その手紙にはダウンロードコードが付属する予定です。小さな紙切れです。

それこそが僕のデイドリーミングの理由です。


dysfreesia + mihauは昨日、”ヘブン”という曲のレコーディングをしてきました。

あの紙切れに書かれたBandcampのURLへアクセスして頂き、コードを入力すると、曲をダウンロードして聴けるようになっています。


当初の予定ではバンド自体のレコーディングをすることは(『grft』のアイデアが弾けた瞬間にその考えが自爆してしまって)全く考えていなかったのですが、STYLOを共に企画してくれた山本チーズさんと打ち合わせしている際に来場者特典の話が出て、でも僕たちで用意できるものなんて今何もないなあ、middle cow creek fallsに創って頂いた音楽もアウトテイクなかったし、と言って単にステッカーとか配るのってなんかねつまらないよね、と逡巡した結果、一曲だけレコーディングしようかな、と思いついたのが5月の末日。で、バンドの皆に提案したのがその数日後。実際に日程を決めたのが6月半ば。レコーディングの各手配をしたのが6月末。そして昨日7月28日に決行、という塩梅で進行していました。今考えると、まあ上手い具合に進めることができたな、と大変感慨深くもなります。ここ半年くらい、音楽に関することの僕のラッキーさたるや凄まじく、その反面で日常的なことがズタボロ過ぎるという反面もあるのですが、音楽がうまくいくなら良しとしましょう。

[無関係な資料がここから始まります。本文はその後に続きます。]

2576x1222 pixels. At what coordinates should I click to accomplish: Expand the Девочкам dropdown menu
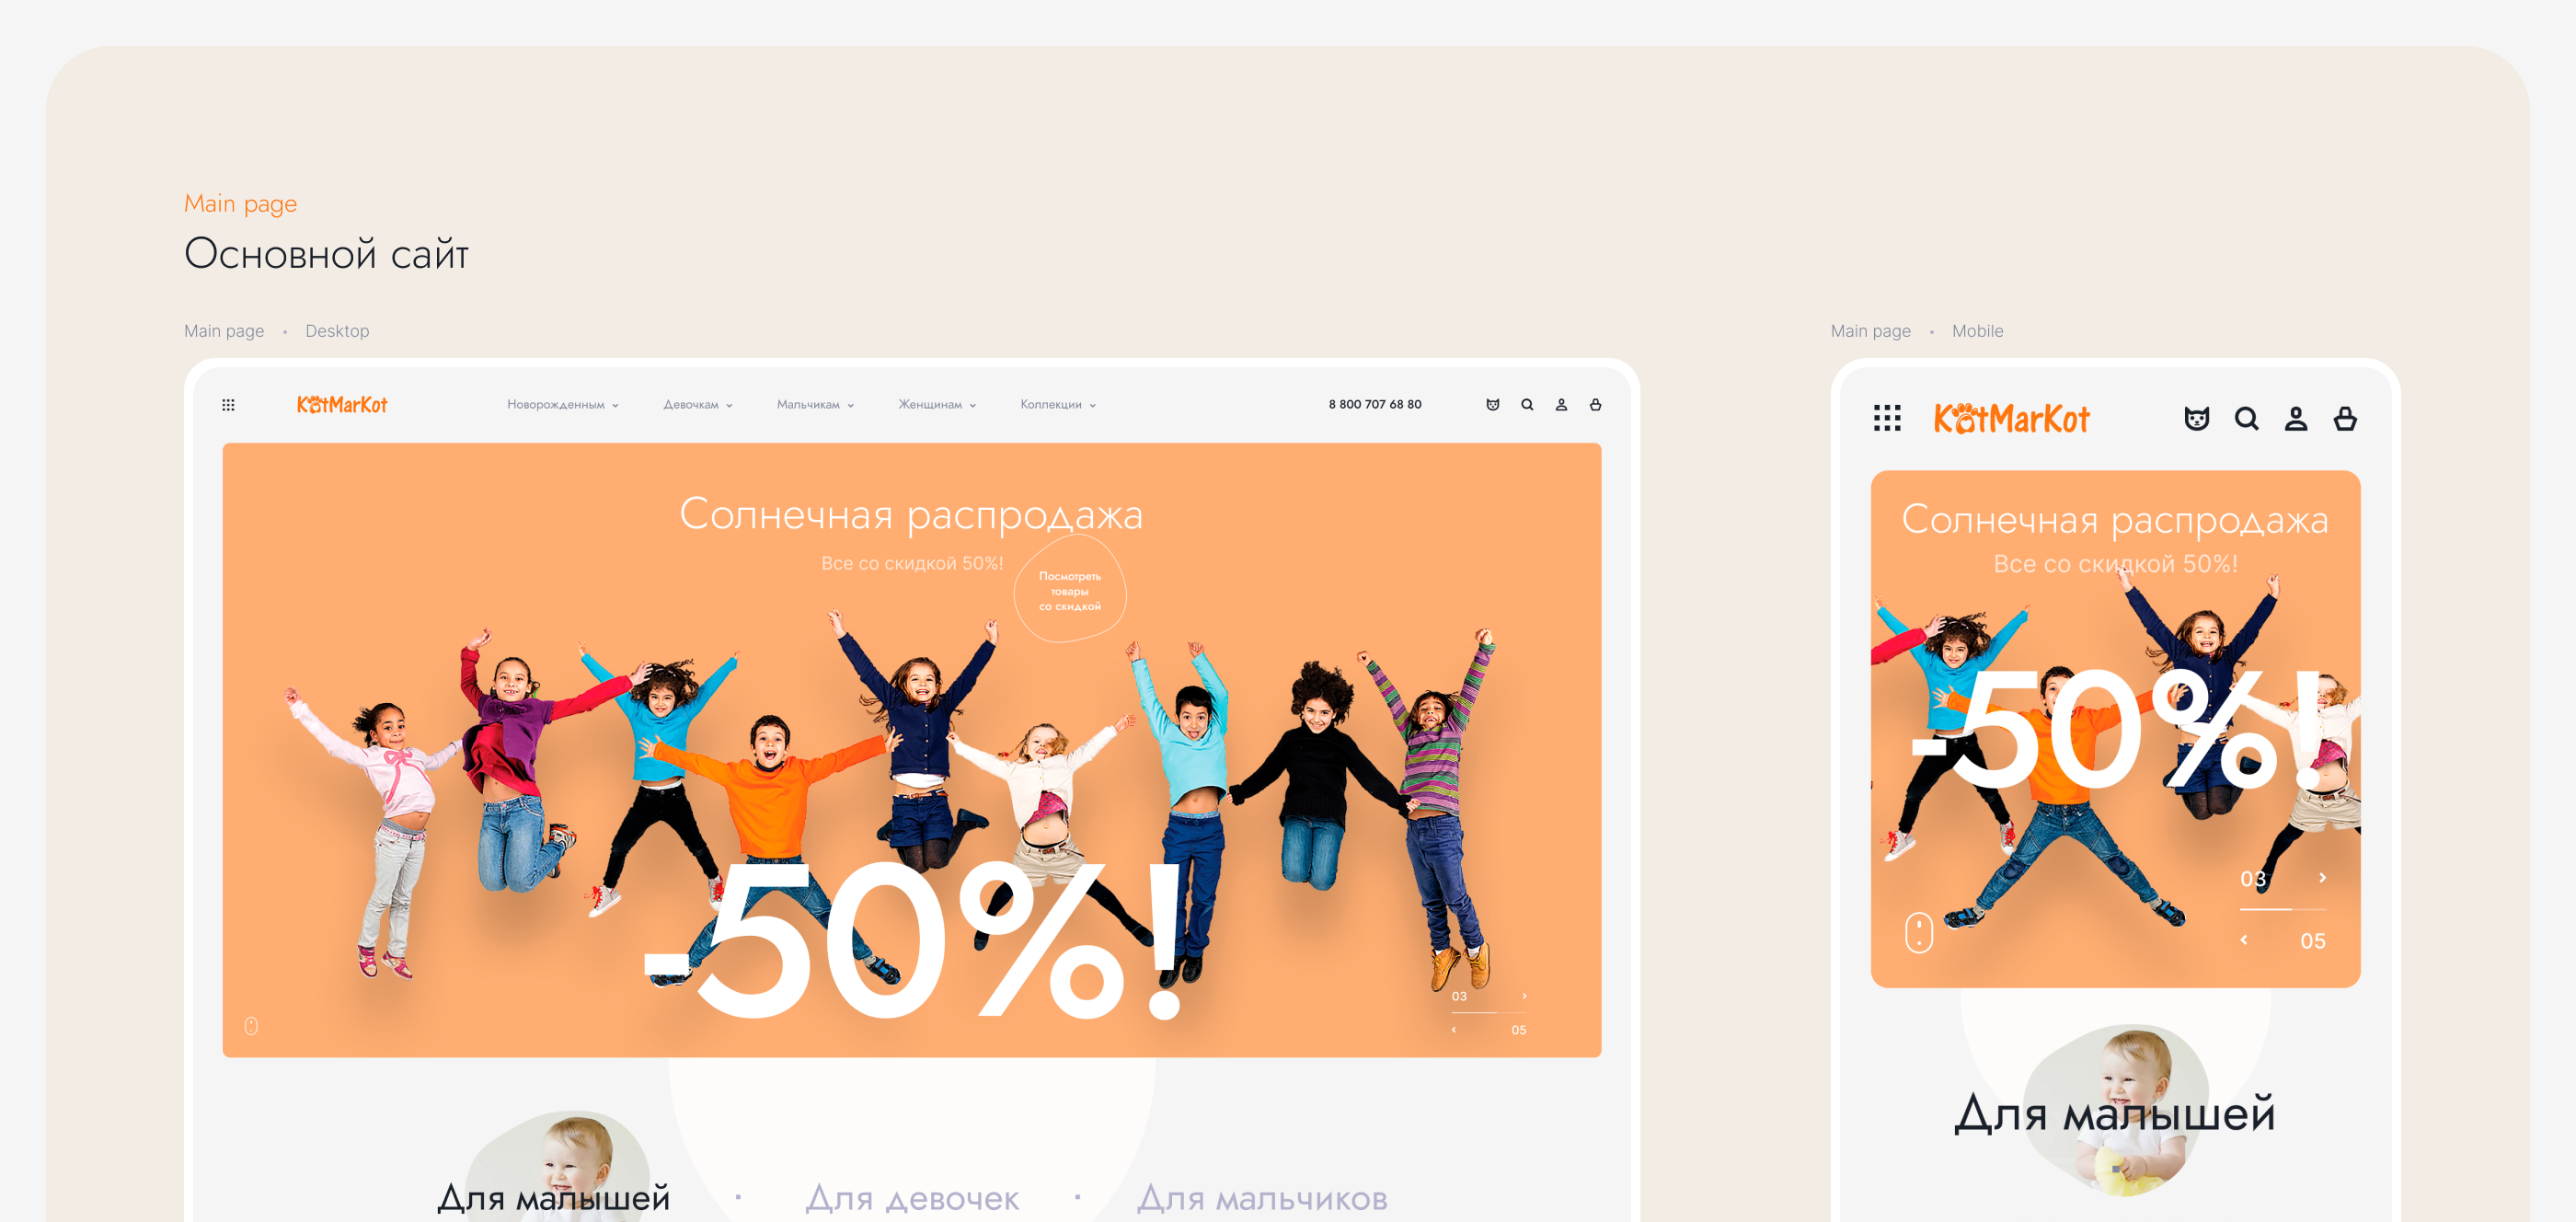coord(698,405)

今回のバンド関連で最も厳しい箝口令が敷かれていたのは、昨日のレコーディングのことでした。この箝口令を発したのはもちろん僕なのですが、かく言う僕が昨日のレコーディングに関してはすんごくおしゃべりしたくてうずうずしていたりでして、果たして黙っていられたのかに関しては神のみぞ知るですが、それは「バンドのレコーディングは当面しません」という周囲の方々にすら重ねていた軽薄な嘘の存在と影響ももちろんあるのですが、それ以上に、レコーディングのエンジニアとしてKlan Aileenの松山亮さんに参加頂くことに依拠していました。松山さんに自分のバンドの初録音を、僕個人で言えばそもそも初めてのレコーディング経験を担当頂くこと、それはまるで夢のような出来事だったのです。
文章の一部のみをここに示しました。